At one point the fridge went into fault and fault code 13 and the spanner was displayed.

I called Thetford who were extremely helpful. They explained that the most likely cause was a thyristor failure. 

If you look inside your fridge you will see a couple of wires leading to a small black thing clipped onto the cooling fins inside the fridge. This is the thyristor.

Thetford were very good and sent a replacement FOC and it arrived a few days later. It's just a matter of pulling it off the cooling fin and pulling apart the cable connector and reclipping the replacement. It worked a treat and is back to normal.

One other helpful thing that Thetford explained may help you. If the thyristor is the fault then you should unplug and remove it. The fridge will go into manual control. This means that the cooling of the fridge is done on a time ratio bases. The bars on the front control panel indicate 12 minutes of cooling per hour. So if you select one bar the fridge should cool for 12 minutes every 1 hour. If you select 2 bars then it's 24 minutes per hour and so on until 5 bars means it's on constantly. This is not the best way to run the fridge but allows some sort of operation in an emergency.
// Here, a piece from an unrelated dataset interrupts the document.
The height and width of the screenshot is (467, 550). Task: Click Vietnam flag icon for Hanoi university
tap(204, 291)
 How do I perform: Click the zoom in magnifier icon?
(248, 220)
Hope this all makes sense and is of use to you.

Regards,

Stewart


----------



## pippin (Nov 15, 2007)

I suggest that it might be a thermistor which is a temperature sensitive resistor rather than a thyristor which is an electronic switch.


----------



## stewartwebr (May 27, 2005)

pippin said:


> I suggest that it might be a thermistor which is a temperature sensitive resistor rather than a thyristor which is an electronic switch.


Ooops sorry....... what ever you want to call it. It's the black thing attached to the cooling fin...wish I hadn't bothered now. I was only trying to help and given I'm a Doctor and not an Engineer I was doing my best....sorry!


----------



## Rapide561 (Oct 1, 2005)

*Fridge*

Wupert

Please keep us posted reference your fridge.

Russell


----------



## pippin (Nov 15, 2007)

OK Stewartwebr, sorry, I wasn't criticising - merely illuminating and perhaps prevent someone else with a similar problem getting tied up in knots describing what they might need for a repair.
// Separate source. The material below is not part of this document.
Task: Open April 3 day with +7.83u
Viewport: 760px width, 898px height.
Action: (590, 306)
My twin brother was a GP and my training in electronics paled in comparison with the effort required for his MB/ChB.

Now, about my piles and ingrowing toenail..........!!!!


----------



## Wupert (Aug 6, 2007)

*Re: Fridge*



Rapide561 said:


> Wupert
> 
> Please keep us posted reference your fridge.
> 
> Russell


On my way out to fridge.

Thanks for info guys

Wups


----------



## Wupert (Aug 6, 2007)

*Re: Fridge*



Wupert said:


> Rapide561 said:
> 
> 
> > Wupert
> ...


Update

Black headed thingy :lol: removed

I now have a blue flashing light and error 13.
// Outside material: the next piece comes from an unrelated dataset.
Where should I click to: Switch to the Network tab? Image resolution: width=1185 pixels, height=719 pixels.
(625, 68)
Ive set the temp mid way....but think I'll put it up to full.

Back off out to play.

Wups


----------



## stewartwebr (May 27, 2005)

pippin said:


> OK Stewartwebr, sorry, I wasn't criticising - merely illuminating and perhaps prevent someone else with a similar problem getting tied up in knots describing what they might need for a repair.
> 
> My twin brother was a GP and my training in electronics paled in comparison with the effort required for his MB/ChB.
> 
> Now, about my piles and ingrowing toenail..........!!!!


No problems what so ever. I have just read up on the difference between a thermistor and a thyristor

As my Grandfather used to say "Every day's a school day"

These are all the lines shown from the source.